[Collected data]
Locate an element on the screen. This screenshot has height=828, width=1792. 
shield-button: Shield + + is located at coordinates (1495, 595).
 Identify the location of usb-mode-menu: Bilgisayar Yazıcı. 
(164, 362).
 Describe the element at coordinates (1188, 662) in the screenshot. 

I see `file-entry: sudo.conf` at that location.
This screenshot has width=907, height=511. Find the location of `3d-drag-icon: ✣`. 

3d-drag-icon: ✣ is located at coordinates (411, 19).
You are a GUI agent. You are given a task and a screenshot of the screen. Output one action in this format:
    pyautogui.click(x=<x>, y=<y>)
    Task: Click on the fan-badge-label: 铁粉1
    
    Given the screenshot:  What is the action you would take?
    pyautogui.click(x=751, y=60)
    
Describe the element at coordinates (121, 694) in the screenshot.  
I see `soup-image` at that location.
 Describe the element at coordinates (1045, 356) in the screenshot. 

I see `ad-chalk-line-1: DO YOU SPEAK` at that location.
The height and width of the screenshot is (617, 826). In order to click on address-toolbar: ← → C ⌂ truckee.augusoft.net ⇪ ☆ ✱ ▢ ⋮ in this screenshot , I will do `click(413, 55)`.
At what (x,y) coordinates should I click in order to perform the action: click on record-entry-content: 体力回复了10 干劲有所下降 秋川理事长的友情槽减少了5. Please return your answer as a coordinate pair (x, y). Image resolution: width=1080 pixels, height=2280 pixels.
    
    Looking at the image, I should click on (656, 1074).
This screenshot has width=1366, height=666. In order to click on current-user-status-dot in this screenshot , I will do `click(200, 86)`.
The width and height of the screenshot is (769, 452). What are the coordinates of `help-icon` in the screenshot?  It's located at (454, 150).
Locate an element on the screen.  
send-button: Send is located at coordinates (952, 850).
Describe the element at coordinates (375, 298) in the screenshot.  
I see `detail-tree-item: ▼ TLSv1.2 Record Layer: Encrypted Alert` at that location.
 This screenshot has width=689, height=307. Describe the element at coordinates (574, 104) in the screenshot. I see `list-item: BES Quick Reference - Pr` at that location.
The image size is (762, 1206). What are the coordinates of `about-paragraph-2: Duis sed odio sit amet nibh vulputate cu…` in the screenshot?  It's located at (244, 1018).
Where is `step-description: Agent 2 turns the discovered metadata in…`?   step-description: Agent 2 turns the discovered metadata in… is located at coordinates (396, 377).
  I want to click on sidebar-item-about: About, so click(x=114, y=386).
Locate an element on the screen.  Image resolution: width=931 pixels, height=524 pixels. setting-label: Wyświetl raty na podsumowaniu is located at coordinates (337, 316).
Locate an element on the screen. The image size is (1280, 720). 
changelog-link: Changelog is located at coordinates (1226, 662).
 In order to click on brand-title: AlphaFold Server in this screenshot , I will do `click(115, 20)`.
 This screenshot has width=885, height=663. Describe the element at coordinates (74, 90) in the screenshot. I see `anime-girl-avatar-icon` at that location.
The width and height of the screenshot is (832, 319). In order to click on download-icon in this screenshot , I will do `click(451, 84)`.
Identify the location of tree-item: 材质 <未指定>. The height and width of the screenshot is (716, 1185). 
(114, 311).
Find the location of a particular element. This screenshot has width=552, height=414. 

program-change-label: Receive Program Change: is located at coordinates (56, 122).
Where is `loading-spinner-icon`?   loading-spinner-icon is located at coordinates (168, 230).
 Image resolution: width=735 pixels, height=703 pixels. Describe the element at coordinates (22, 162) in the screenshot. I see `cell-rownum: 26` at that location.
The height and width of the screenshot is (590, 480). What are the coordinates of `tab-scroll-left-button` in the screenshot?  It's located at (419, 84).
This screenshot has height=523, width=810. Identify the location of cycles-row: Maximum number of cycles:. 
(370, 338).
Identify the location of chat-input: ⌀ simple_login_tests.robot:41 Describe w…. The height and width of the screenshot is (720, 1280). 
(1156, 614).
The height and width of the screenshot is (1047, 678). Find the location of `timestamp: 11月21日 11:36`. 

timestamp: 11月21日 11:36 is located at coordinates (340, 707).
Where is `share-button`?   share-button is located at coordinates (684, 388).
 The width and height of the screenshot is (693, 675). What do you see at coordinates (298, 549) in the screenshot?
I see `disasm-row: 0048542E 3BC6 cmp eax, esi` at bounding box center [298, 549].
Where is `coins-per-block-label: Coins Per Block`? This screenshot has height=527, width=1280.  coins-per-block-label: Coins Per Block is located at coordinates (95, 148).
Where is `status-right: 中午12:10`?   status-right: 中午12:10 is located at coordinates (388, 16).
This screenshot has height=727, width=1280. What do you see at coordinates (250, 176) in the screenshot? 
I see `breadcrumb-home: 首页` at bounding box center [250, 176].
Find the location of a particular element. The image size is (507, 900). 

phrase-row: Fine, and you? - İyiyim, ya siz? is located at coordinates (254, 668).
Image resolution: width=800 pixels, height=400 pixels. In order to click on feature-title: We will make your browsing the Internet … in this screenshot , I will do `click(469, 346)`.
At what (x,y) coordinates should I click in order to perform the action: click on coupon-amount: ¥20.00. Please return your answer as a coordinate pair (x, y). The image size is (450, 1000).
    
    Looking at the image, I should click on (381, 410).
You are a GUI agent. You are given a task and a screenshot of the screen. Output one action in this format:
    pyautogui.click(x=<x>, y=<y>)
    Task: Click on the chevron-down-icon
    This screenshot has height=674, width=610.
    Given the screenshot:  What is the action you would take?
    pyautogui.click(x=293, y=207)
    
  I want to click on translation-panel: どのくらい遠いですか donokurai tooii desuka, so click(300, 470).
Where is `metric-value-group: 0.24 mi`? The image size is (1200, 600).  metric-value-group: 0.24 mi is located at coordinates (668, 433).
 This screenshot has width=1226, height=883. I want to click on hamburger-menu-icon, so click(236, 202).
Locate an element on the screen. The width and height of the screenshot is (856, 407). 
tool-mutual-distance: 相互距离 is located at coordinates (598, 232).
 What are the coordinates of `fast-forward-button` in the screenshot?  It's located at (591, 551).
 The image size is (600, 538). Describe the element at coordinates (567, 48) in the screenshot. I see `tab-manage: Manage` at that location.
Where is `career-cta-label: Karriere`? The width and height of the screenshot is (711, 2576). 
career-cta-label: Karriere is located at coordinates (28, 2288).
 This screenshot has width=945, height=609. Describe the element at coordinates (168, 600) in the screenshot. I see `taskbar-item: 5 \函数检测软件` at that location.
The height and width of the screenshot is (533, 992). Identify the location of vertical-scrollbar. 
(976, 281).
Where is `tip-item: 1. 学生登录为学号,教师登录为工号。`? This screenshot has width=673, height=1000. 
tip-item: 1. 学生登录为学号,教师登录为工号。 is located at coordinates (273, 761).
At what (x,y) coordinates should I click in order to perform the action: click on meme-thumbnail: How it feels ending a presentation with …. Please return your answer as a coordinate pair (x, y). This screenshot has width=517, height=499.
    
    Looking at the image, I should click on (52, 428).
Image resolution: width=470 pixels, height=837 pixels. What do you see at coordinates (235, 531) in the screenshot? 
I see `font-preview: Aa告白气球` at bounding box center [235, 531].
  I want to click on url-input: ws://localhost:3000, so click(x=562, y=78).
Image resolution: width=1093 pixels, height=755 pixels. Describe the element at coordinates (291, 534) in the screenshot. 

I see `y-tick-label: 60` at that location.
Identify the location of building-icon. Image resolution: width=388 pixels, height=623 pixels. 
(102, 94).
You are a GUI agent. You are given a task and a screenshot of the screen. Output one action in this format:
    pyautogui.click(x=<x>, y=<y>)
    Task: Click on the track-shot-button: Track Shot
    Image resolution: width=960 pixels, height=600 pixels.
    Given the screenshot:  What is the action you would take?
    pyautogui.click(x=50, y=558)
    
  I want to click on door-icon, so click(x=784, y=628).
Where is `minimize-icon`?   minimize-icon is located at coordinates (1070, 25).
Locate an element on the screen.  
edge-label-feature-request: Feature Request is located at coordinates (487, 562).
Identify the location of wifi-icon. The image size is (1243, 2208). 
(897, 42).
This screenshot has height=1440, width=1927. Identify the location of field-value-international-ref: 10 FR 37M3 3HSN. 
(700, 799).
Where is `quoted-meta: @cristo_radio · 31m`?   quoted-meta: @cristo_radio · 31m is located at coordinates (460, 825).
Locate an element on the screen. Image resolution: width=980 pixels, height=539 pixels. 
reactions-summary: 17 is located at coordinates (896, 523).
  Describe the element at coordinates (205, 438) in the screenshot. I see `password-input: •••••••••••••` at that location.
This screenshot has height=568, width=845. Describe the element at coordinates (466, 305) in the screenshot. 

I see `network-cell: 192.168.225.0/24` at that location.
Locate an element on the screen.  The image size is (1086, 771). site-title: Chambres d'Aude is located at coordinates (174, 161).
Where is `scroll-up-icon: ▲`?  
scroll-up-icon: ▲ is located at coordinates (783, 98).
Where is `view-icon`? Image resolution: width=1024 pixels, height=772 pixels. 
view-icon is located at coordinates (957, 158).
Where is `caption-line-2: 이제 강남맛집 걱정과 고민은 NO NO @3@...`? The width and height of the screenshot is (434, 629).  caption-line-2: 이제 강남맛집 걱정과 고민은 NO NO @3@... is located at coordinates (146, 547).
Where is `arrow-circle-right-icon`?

Problem to solve: Reproduce the lines of the listing above, starting with the line that contains "coordinates (388, 16)." and continuing through the line that contains "center [250, 176].".

Expected answer:
Where is `status-right: 中午12:10`?   status-right: 中午12:10 is located at coordinates (388, 16).
This screenshot has height=727, width=1280. What do you see at coordinates (250, 176) in the screenshot? 
I see `breadcrumb-home: 首页` at bounding box center [250, 176].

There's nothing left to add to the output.